On May 6, 2021, the U.S. Department of Labor announced a final rule withdrawing the Trump independent contractor rule.

In the waning days of the Trump Administration, the U.S. Department of Labor (DOL) issued a new final regulation about classifying workers as either employees or independent contractors. The announcement indicated the regulation would take effect on March 8, 2021.

As it stands as of today as I publish this blog post, the Trump rule is set to go into effect on May 7, 2021, but indications are strong that the Biden Administration will withdraw the rule before that date.

But upon coming into office, the Biden Administration froze all the Trump Administration’s final regulations announced, but not yet in effect, until they could be reviewed. On February 5, 2021, the DOL announced it was delaying the effective date of the Trump regulation until May 7, 2021. It also reopened the comment period on the Trump regulation until February 12. The comment period was later extended to April 12. Despite requests to extend the comment period past April 12, the DOL refused to do so.

On March 3, the Biden Administration issued a notice of proposed rule making (NPRM) to rescind the Trump Administration’s regulation.

To help us understand the Trump regulation, I will use “worker” to refer to a person who does work for someone (whom I will continue to call “the employer”), but who hasn’t yet been classified as an employee or an independent contractor (IC). Put another way, we can think of there being two types of workers: employees and independent contractors (ICs).

Why do employers want to treat workers as independent contractors?

* **Dataset extract**
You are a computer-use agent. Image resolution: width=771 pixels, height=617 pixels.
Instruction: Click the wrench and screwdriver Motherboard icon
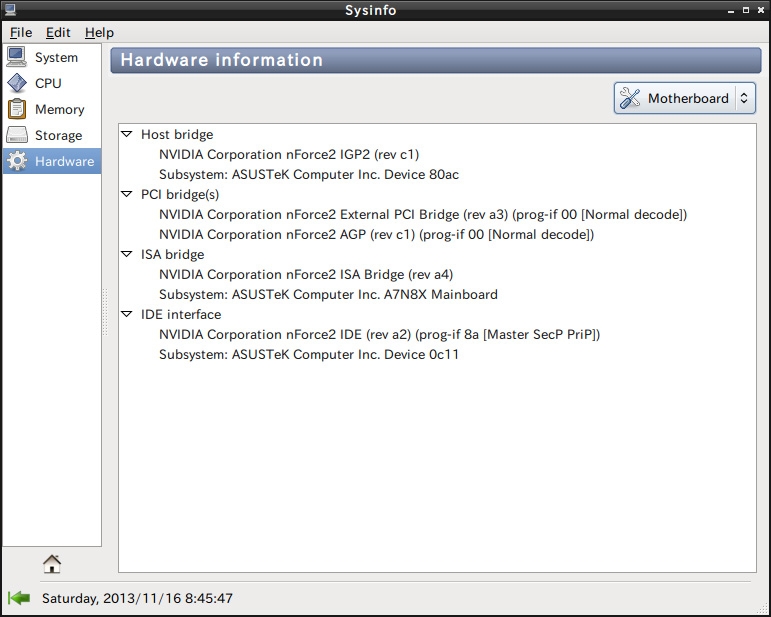(x=630, y=98)
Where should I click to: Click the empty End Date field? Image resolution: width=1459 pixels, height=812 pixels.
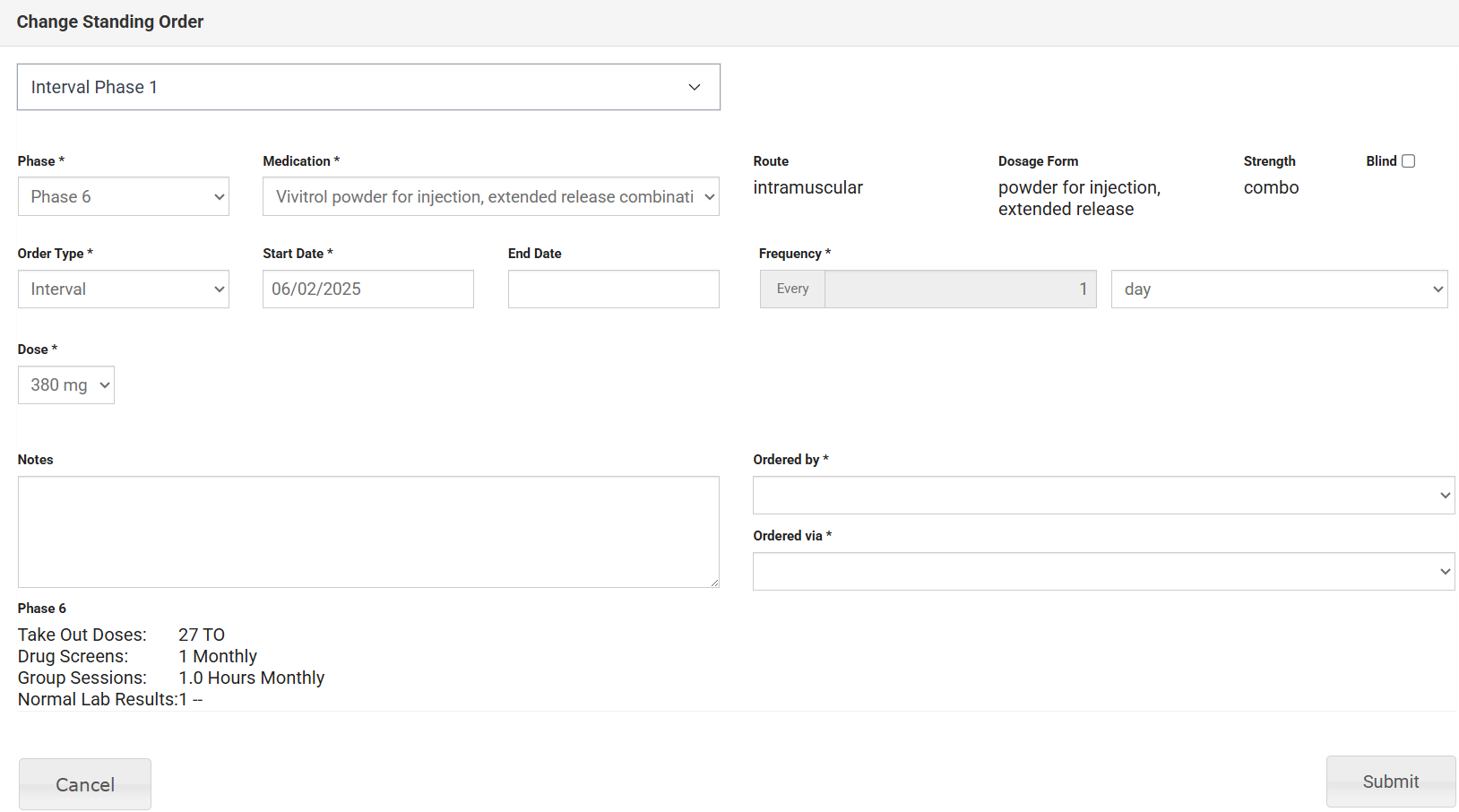point(613,289)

* **Complete the following**
1. In the independent contractor post, what date was the comment period on the Trump regulation finally extended to?
2. Echo a passage from the independent contractor post word for word, beginning at the words "As it stands" and stopping after "Trump Administration’s regulation.".

* **Results in order**
1. April 12

2.
As it stands as of today as I publish this blog post, the Trump rule is set to go into effect on May 7, 2021, but indications are strong that the Biden Administration will withdraw the rule before that date.

But upon coming into office, the Biden Administration froze all the Trump Administration’s final regulations announced, but not yet in effect, until they could be reviewed. On February 5, 2021, the DOL announced it was delaying the effective date of the Trump regulation until May 7, 2021. It also reopened the comment period on the Trump regulation until February 12. The comment period was later extended to April 12. Despite requests to extend the comment period past April 12, the DOL refused to do so.

On March 3, the Biden Administration issued a notice of proposed rule making (NPRM) to rescind the Trump Administration’s regulation.